All selected patients were routinely given 20-mg tablets of atorvastatin (Lipitor, Pfizer Pharmaceutical Factory) every night after admission. All patients received two types of antiplatelet drugs (clopidogrel 75 mg/d or ticagrelor 90 mg bid plus aspirin 100 mg/d), and they were treated with atorvastatin 20 mg/night for an extended period of time after PCI.

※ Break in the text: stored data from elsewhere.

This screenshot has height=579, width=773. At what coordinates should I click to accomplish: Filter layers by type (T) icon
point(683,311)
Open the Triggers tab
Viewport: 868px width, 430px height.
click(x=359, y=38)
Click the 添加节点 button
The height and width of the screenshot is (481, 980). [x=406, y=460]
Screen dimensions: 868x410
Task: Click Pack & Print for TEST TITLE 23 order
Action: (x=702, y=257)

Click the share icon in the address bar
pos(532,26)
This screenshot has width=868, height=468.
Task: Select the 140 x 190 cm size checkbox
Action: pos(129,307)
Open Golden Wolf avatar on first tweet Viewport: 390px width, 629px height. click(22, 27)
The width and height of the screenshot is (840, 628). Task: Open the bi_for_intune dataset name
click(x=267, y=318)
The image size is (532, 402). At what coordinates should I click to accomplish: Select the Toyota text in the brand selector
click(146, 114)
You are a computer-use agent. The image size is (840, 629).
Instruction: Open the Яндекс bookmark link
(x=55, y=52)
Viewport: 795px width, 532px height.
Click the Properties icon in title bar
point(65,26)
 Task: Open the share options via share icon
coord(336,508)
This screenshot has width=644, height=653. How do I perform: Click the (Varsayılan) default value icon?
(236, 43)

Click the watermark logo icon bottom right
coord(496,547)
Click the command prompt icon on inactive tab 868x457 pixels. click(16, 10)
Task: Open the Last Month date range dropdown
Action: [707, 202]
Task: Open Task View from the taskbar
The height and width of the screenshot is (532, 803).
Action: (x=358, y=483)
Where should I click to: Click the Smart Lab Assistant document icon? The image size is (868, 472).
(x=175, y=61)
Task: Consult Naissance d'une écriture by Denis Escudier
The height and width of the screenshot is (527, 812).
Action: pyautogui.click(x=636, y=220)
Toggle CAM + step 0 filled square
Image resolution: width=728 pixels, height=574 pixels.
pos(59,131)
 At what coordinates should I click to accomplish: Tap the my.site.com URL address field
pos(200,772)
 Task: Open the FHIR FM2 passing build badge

Genotyping and Biochemical Analysis

On the second day after admission, antecubital venous blood from the forearm was taken on an empty stomach and sent to the Clinical Laboratory Center of Guangxi People’s Hospital to measure blood lipids. Biochemical indicators were measured with a Beckman Coulter AU 5831 automatic biochemical analyzer (Beckman Coulter Inc, Brea, CA USA). TC, TG, HDL-C and LDL-C levels in the samples were determined by enzymatic methods with commercially available kits. Serum ApoAI and ApoB levels were measured by immunoturbidimetric immunoassay.17 Genomic deoxyribonucleic acid (DNA) was extracted from peripheral blood leukocytes using the phenol-chloroform method. Genotyping of the SCARB1 rs5888 SNP was performed by polymerase chain reaction14,15 and direct sequencing.

Statistical Analyses

The statistical analyses were carried out using the statistical software package SPSS 22.0 (SPSS Inc., Chicago, Illinois). The standard goodness-of-fit test was used to test the Hardy-Weinberg equilibrium. A chi-square analysis was used to evaluate the difference in genotype distribution and ratio between the groups. A t-test was used to evaluate the difference in general characteristics between males and females. Repeated measurement analysis of variance was used to test the changes in blood lipid parameters before and after treatment. The difference in lipid levels across genotypes was tested by analysis of covariance. The changes in serum lipid levels between baseline and 1 year according to genotypes were tested by ANOVA or analysis of covariance. TG did not follow a normal distribution; the values are expressed as medians (25th and 75th percentiles) and were log-transformed for the analysis. Sex, age, BMI, blood pressure, alcohol consumption, and cigarette smoking were adjusted for in the statistical analysis, and P<0.05 was considered statistically significant.

Results

Clinical Characteristics of Males and Females

The baseline characteristics of the male and female patients are shown in Table 1. The mean age, BMI, duration of treatment, and ratios of patients with hypertension, hypercholesterolemia or diabetes were not different between males and females (P > 0.05 for all), and the percentage of subjects who consumed alcohol or smoked cigarettes was higher among males than females (P<0.05).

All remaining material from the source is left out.